Metadata-Version: 2.4
Name: keel-llm-reliability
Version: 0.1.1
Summary: Composed reliability for multi-model LLM calls — quorum fan-out + primary/failover, category-dispatched, transparent degradation. Built on keel-llm-protocol + keel-circuit-breaker.
Project-URL: Homepage, https://github.com/keelplatform/keel
Project-URL: Source, https://github.com/keelplatform/keel/tree/main/py/packages/llm-reliability
Project-URL: Changelog, https://github.com/keelplatform/keel/blob/main/py/packages/llm-reliability/CHANGELOG.md
Author: Raj Yakkali
License: MIT
Keywords: failover,fan-out,keel,llm,reliability,resilience
Classifier: Development Status :: 4 - Beta
Classifier: Intended Audience :: Developers
Classifier: License :: OSI Approved :: MIT License
Classifier: Operating System :: OS Independent
Classifier: Programming Language :: Python :: 3.11
Classifier: Programming Language :: Python :: 3.12
Classifier: Programming Language :: Python :: 3.13
Classifier: Topic :: Software Development :: Libraries
Classifier: Typing :: Typed
Requires-Python: >=3.11
Requires-Dist: keel-circuit-breaker>=0.1.0
Requires-Dist: keel-llm-protocol>=0.1.0
Description-Content-Type: text/markdown

# keel-llm-reliability

> Production-grade reliability for multi-model LLM calls — quorum fan-out **and** primary/failover, category-dispatched, with *transparent degradation*. The composed solution, not a parts bin.

Part of the **Keel** toolkit. Composes [`keel-llm-protocol`](https://pypi.org/project/keel-llm-protocol/) (the error taxonomy) + [`keel-circuit-breaker`](https://pypi.org/project/keel-circuit-breaker/) into the consumer-side machinery that *acts* on typed errors — so you don't hand-write the fan-out/failover loop.

## Why it exists

A typed error taxonomy tells you *what* failed; this tells your app *what to do about it*. The core lesson (measured in production): **a rate-limited model is healthy, not failing** — defer it, don't trip its circuit.

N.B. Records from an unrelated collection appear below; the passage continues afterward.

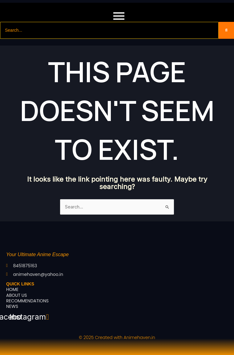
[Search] (109, 30)
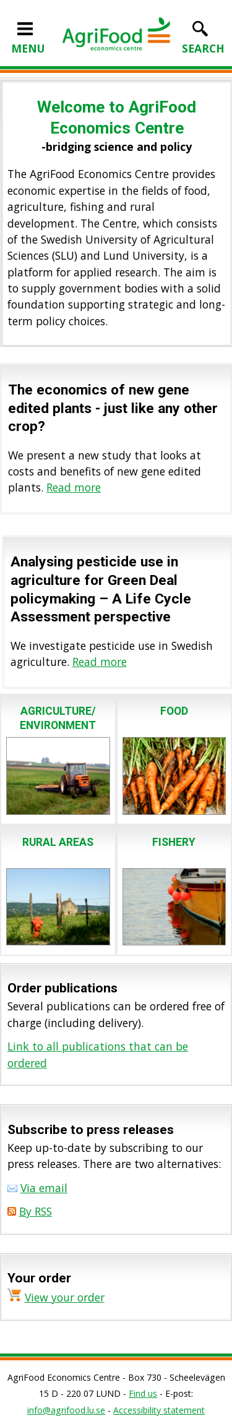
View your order (65, 1297)
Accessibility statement (159, 1410)
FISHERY (173, 842)
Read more (73, 487)
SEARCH (203, 40)
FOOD (174, 711)
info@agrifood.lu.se (66, 1410)
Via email (43, 1187)
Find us (143, 1393)
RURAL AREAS (57, 842)
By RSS (35, 1211)
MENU (28, 40)
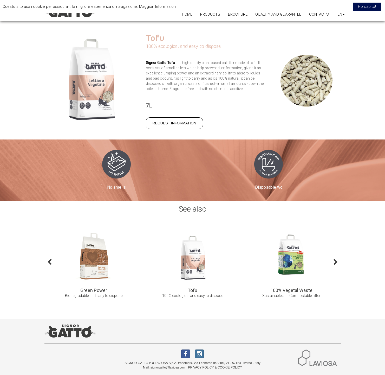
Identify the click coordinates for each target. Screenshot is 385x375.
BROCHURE (237, 14)
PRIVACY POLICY (201, 367)
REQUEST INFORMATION (174, 123)
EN (341, 14)
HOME (187, 14)
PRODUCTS (210, 14)
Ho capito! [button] (367, 6)
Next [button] (335, 261)
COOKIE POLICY (230, 367)
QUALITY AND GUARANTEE (278, 14)
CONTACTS (319, 14)
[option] (93, 265)
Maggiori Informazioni (158, 6)
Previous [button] (49, 261)
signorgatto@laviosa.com (168, 367)
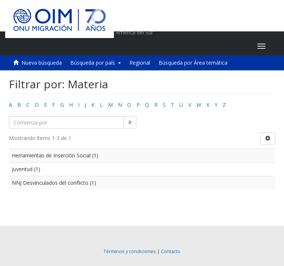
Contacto (170, 251)
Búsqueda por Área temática (193, 62)
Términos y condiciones (130, 251)
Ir (130, 122)
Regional (139, 62)
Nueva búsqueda (41, 62)
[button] (205, 46)
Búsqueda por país (95, 62)
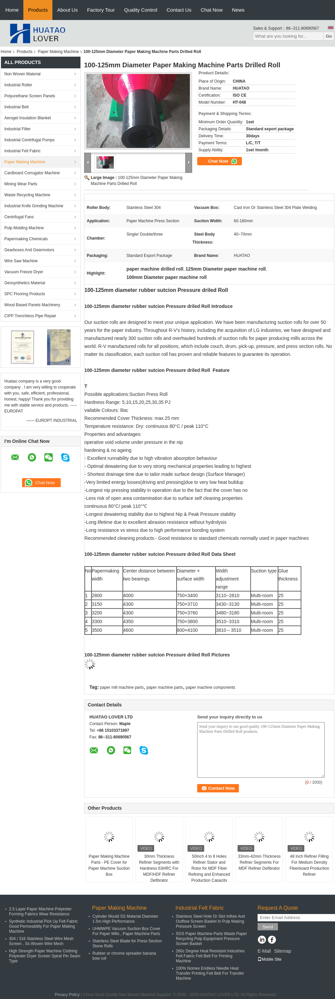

Acting on that one distinction moved a throttled model from 3/10 to 10/10 availability. This package generalizes it into two strategies and makes every decision visible.

## Install

```bash
# this package + at least one adapter for the providers you call:
pip install keel-llm-reliability keel-llm-adapter-openai
#   keel-llm-adapter-anthropic / keel-llm-adapter-google also available;
#   reliability itself pulls in keel-llm-protocol + keel-circuit-breaker.
```

## Quickstart (copy-paste runnable)

```python
import asyncio
from keel_llm_reliability import ResilientClient, Request
from keel_llm_adapter_openai import OpenAIAdapter
from keel_llm_protocol import user

# Adapters are plain objects implementing keel-llm-protocol. Any OpenAI-compatible
# endpoint works (OpenAI, Groq, OpenRouter, Mistral, vLLM, Ollama, …); mix providers freely.
primary  = OpenAIAdapter(model="llama-3.3-70b-versatile", api_key="gsk_…",
                         base_url="https://api.groq.com/openai/v1", provider="groq")
fallback = OpenAIAdapter(model="llama-3.1-8b", base_url="http://localhost:11434/v1",
                         provider="local")

client = ResilientClient([primary, fallback])     # ordered: primary, then fallbacks

async def main() -> None:
    result = await client.failover(Request(messages=[user("One-line summary of TCP.")]))
    if result.succeeded:
        print(result.response.text)
    for a in result.attempts:                     # every decision is visible data
        print(a.model_key, a.outcome, f"{a.latency_ms}ms")

asyncio.run(main())
```

## Two strategies

```python
from keel_llm_reliability import ResilientClient, Request
from keel_llm_protocol import user

client = ResilientClient([primary, fallback])      # adapters built as above
req = Request(messages=[user("Summarize this in one line.")])

# Primary + ordered failover — the single-good-answer case (most apps):
result = await client.failover(req)
if result.succeeded:
    print(result.response.text)

# Quorum / parallel fan-out — the ensemble case:
result = await client.fan_out(req)
for r in result.successes:        # every model that answered
    ...
```

Both are also available as plain functions (`fan_out`, `failover`) if you'd rather wire collaborators yourself.

## Transparent degradation — every decision is data

No silent retries, no hidden fallbacks. Every provider interaction is a visible `Attempt`:

```python
result = await client.failover(req)
for a in result.attempts:
    print(a.model_key, a.outcome, a.latency_ms, a.error and a.error.category)
# groq:…     deferred_backpressure  120   backpressure   (throttled — skipped, NOT failed)
# gemini:…   failed                 310   transient      (5xx — counted, failed over)
# openai:…   success                420   None
```

`outcome` is one of `success` / `preempted_open` / `preempted_limited` / `deferred_backpressure` / `failed`. A `failed` attempt carries its `error.category` (`transient` vs `terminal`) so you can tell "flaky" from "broken config." Degradation you can see and operate on — not a black box.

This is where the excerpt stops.